Over New Years’, my husband and I celebrated our twentieth wedding anniversary with a trip to London and Paris. The trip was originally scheduled for just London, but after reading a review of the Mark Rothko Retrospective at the Louis Vuitton Foundation, we added Paris to our itinerary. Some might suggest it’s a long way to go for art.
The show itself was staged in the foundation’s Frank Gehry building in the 16th arrondissement, near the Bois de Boulogne, a subway ride and a fifteen-minute walk in biting cold from our hotel. The guards wouldn’t let us into the building to wait, so we shivered in line with other early arrivers, trying to keep the circulation going in our toes.
However, once inside, it was clear the show had been carefully planned. The galleries were full of spectators, but not overcrowded. People moved at a reasonable pace. Museum benches were available for longer viewing, and no cell phones or loud conversations disturbed the patrons.
In this calm atmosphere, it was easy to focus on how the confinement of human forms by pillars or buildings early in Rothko’s career morphed into his famous color blocks later. These later paintings centered the show and are what most people recognize. Frequently, they are described as peaceful. My reactions to them are complicated, and often I am unsure how I feel in their presence. The edges are fuzzy and bleed off the canvas. The color is elusive, made of many layers. The colors chosen within each canvas don’t always sit easily next to each other, or appear murky under a heavy haze of grey or black.
On one wall of the exhibit, the curators had posted the following quote: “I would like to say to those who think of my pictures as serene, whether in friendship or mere observation, that I have imprisoned the most utter violence in every inch of their surface.”
I’ve been puzzling over what to make of Rothko’s “utter violence,” although, in many ways, the statement makes sense of my conflicting feelings. Maybe he meant to contain the violence like an unopened Pandora’s box, so that some feel the peace of its absence. Maybe his paintings put us in touch with the human history of pain, something being reenacted yet again in the blocky graves of Ukraine, Israel, and Palestine, a thing so overwhelming that we feel our own pain drawn out of us and into the container of the painting. Perhaps part of standing in front of a monumental artwork such as a Rothko painting demands we look into the void (in the same way we do in meditation) just a little, to show ourselves we can stand it or to slowly inure ourselves to its terror.
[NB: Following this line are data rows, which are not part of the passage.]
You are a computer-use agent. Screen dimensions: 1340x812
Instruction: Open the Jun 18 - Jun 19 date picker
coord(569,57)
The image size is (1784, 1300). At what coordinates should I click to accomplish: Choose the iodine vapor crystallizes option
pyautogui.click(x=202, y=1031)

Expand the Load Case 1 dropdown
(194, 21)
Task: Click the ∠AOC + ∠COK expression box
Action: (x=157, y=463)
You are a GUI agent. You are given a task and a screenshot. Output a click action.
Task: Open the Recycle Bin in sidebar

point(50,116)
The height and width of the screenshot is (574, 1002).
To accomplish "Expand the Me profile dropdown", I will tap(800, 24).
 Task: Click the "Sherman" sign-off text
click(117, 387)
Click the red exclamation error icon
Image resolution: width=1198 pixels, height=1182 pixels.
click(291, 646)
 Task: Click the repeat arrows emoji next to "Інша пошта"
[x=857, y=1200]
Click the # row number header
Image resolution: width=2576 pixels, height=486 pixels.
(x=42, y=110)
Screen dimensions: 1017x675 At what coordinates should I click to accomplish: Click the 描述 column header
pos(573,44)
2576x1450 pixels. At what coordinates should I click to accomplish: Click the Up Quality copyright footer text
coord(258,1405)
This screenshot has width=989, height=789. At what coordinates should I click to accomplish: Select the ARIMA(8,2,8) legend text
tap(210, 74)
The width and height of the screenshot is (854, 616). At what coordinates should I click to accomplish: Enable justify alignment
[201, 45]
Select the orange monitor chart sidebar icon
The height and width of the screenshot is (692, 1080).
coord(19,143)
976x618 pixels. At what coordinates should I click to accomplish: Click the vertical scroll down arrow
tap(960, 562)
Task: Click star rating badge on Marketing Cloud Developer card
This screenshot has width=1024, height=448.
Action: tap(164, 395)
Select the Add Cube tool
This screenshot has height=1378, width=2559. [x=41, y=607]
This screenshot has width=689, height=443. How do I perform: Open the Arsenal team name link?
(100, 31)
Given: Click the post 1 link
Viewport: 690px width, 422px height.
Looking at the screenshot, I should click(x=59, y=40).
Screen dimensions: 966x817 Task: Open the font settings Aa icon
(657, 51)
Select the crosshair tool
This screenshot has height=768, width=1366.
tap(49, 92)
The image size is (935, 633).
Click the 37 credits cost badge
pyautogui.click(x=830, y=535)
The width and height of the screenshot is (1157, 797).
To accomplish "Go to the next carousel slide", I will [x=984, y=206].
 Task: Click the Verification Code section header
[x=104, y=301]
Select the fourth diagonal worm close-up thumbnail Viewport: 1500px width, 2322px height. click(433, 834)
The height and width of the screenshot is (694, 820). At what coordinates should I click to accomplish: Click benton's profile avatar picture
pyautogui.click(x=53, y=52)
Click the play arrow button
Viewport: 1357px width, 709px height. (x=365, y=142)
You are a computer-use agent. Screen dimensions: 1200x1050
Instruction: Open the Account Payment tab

I’m also reminded of Georgia O’Keeffe saying her paintings were of flowers, not female sexual anatomy. Or a grad school comrade who was deeply offended that all his workshop partners believed his story’s character to be gay. I write these columns and people respond in unpredictable ways, based on what they see, which sometimes matches my intention. I give a lot of credence to artistic intent, but intent only takes us so far. Sometimes something else in us speaks for us.
Maybe we don’t always know what we’re speaking to or of in our own work. I would like to think Rothko was addressing the soul—a need for there to be something beyond the grave, because otherwise human life is only unending silence and loss. But finally, maybe all he could see was the violence he’d contained.
I’m struggling with those violences in myself as I puzzle over this last phase of life I’m entering: despair at the wrinkles and grey, melancholy at the alternative lives I might have lived, frustration at my limitations, grief at the losses. When I look at Rothko, there’s room to feel that without being overwhelmed. Those paintings reflect my self back to me—without defining whatever that “self” is, a self that may change from viewing to viewing. I can step into the paintings and my violences are contained—just for a moment—and from that comes, maybe, the kind of peace people see there.
Thanks for reading. I always love comments.
Here's a memory of Rothko....
Office Worker, 1967
Chuck each flap under the next,
Shuffle them like cards. Absolutely
Cover your heart. Crease
The boss’s dictums into perfect
Thirds before you shimmy them in.
Now splay the envelopes
Across the stained beige counter
So only the flaps show, and smear
A sponge across them all.
Turn the flaps down the way you turned
Yourself down, and smooth them shut.
Start home along the pale clay
Tinge of Chicago brick, ice water curbs,
Gray wind, the shoulders
Of people passing. Then, at the Art Institute,
Mark Rothko. Yellow
Proclamations holding the sun.
Light, a secret life you might step into.
Hope you never die.
“Maybe we don’t always know what we’re speaking to or of in our own work.” There is that possibility. Maybe we sometimes channel our preconscious conceptualizations through the creative process. Maybe for some a deeper spiritual connection occurs.
Then there is also the other side: what the audience sees or heard or reads. Without knowing the artist’s intent, what the work elicits or triggers in the viewer which may or may not have anything to do with the artists subjective meaning.
So many possibilities for interpretation in interaction with art.
In any case, what a lovely essay about what sounds like a profound experience with some of the greatest paintings. IMO Rothko’s paintings have to be directly experienced - reproductions just don’t do it.